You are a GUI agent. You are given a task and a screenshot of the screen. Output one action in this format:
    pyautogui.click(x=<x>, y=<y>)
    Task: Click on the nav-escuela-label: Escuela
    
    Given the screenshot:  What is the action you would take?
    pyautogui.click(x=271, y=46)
============================================================
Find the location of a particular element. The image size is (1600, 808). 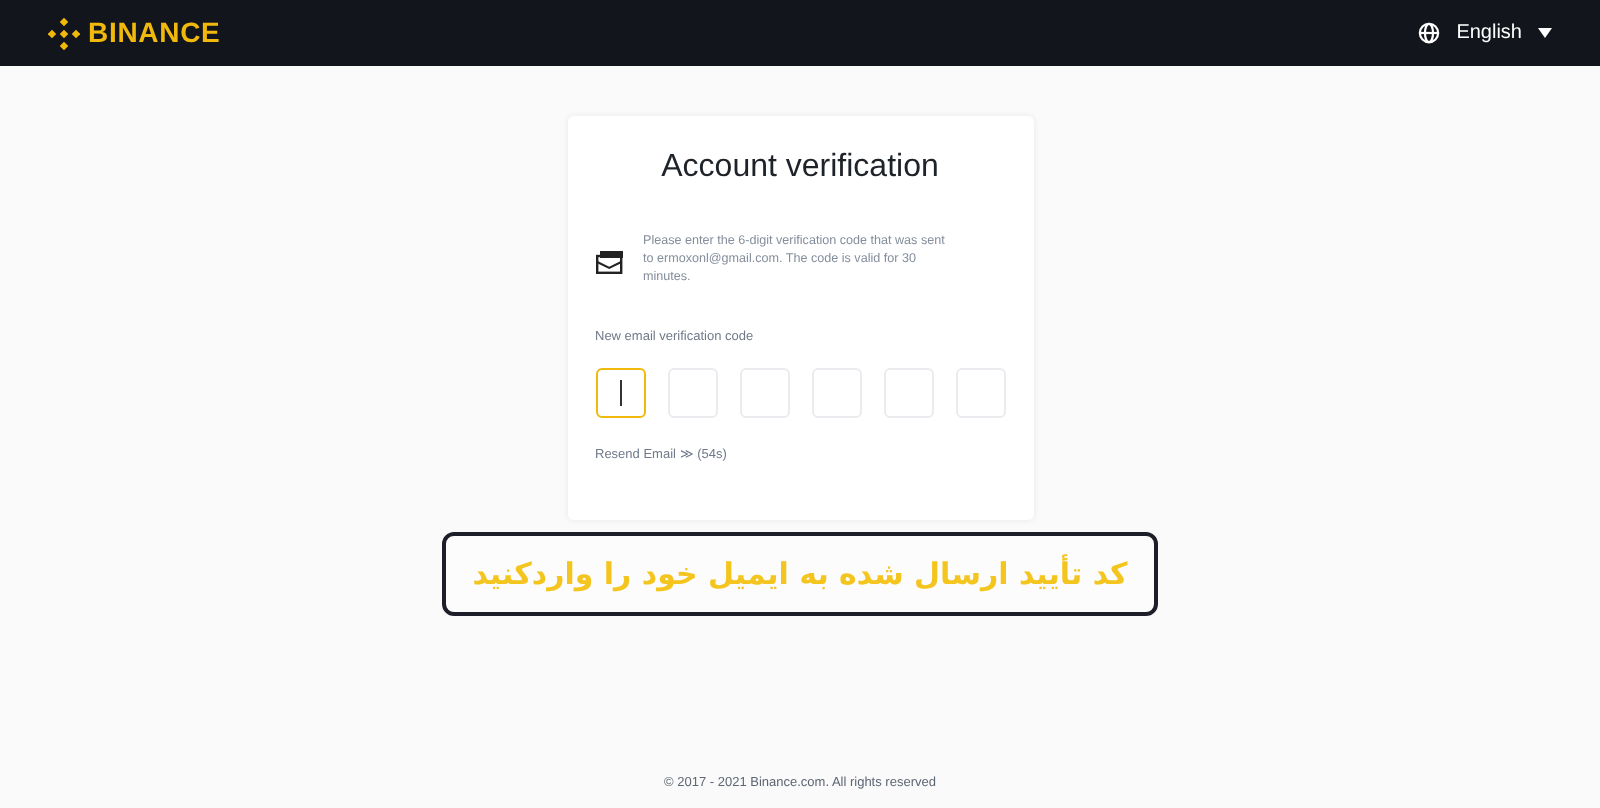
============================================================
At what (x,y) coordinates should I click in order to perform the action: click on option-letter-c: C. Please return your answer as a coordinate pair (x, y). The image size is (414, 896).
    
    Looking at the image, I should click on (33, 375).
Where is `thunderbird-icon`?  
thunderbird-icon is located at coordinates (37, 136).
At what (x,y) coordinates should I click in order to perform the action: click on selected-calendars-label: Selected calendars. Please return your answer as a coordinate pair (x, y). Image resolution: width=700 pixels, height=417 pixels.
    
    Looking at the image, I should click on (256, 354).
============================================================
> [What is required]: Copy the items exactly, from the line with "You are a GUI" up to and including the line with "pyautogui.click(x=271, y=46)".

> [Written response]:
You are a GUI agent. You are given a task and a screenshot of the screen. Output one action in this format:
    pyautogui.click(x=<x>, y=<y>)
    Task: Click on the nav-escuela-label: Escuela
    
    Given the screenshot:  What is the action you would take?
    pyautogui.click(x=271, y=46)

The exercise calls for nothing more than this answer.